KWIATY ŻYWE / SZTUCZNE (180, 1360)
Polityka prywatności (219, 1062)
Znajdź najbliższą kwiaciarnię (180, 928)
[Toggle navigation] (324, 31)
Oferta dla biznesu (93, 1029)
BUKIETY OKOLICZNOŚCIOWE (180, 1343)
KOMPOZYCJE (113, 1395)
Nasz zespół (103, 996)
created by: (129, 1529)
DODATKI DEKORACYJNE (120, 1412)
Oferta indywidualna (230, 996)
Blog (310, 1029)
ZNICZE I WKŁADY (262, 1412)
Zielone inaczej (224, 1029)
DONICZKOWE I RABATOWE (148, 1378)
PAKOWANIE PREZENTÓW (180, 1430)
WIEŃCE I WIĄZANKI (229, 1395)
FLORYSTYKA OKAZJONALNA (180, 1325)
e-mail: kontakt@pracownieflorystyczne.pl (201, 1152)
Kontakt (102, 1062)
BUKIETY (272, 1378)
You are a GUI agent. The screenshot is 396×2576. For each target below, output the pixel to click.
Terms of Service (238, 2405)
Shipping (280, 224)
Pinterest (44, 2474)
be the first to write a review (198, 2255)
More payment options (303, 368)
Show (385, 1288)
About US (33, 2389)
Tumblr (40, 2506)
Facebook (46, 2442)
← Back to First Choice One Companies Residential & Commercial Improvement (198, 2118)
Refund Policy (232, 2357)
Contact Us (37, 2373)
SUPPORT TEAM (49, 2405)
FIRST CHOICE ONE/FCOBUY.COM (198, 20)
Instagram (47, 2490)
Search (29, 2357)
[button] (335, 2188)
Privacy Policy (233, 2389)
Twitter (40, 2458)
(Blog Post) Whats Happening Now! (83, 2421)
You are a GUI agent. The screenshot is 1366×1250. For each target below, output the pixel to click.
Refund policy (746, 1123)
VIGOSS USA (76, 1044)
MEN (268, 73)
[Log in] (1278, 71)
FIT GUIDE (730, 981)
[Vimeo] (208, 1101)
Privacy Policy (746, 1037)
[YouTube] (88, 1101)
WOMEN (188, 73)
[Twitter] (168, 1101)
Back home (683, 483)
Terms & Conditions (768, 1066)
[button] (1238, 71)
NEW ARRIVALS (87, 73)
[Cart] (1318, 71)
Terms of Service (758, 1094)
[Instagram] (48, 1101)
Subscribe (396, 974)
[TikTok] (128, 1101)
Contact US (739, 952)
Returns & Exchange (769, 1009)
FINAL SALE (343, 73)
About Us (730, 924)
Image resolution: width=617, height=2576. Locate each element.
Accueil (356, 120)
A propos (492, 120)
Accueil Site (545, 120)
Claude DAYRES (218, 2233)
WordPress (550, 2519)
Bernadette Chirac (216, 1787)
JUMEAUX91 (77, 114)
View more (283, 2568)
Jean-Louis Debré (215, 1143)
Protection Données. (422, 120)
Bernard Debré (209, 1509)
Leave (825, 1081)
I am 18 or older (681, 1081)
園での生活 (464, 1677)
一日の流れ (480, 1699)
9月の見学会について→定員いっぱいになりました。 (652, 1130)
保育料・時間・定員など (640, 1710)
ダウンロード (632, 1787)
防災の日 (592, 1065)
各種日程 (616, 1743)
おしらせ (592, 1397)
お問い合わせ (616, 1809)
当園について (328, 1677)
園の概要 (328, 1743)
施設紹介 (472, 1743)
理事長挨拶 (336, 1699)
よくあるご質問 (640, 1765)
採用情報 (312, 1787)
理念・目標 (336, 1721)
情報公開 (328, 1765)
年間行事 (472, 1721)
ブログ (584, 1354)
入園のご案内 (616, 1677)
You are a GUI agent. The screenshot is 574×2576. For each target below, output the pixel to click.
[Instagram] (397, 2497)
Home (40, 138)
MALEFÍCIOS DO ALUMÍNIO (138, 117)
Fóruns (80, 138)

» **Problem description**: Find the lines in the records above that hold the word "Back", and give only how many there are.

» **Answer below**: 2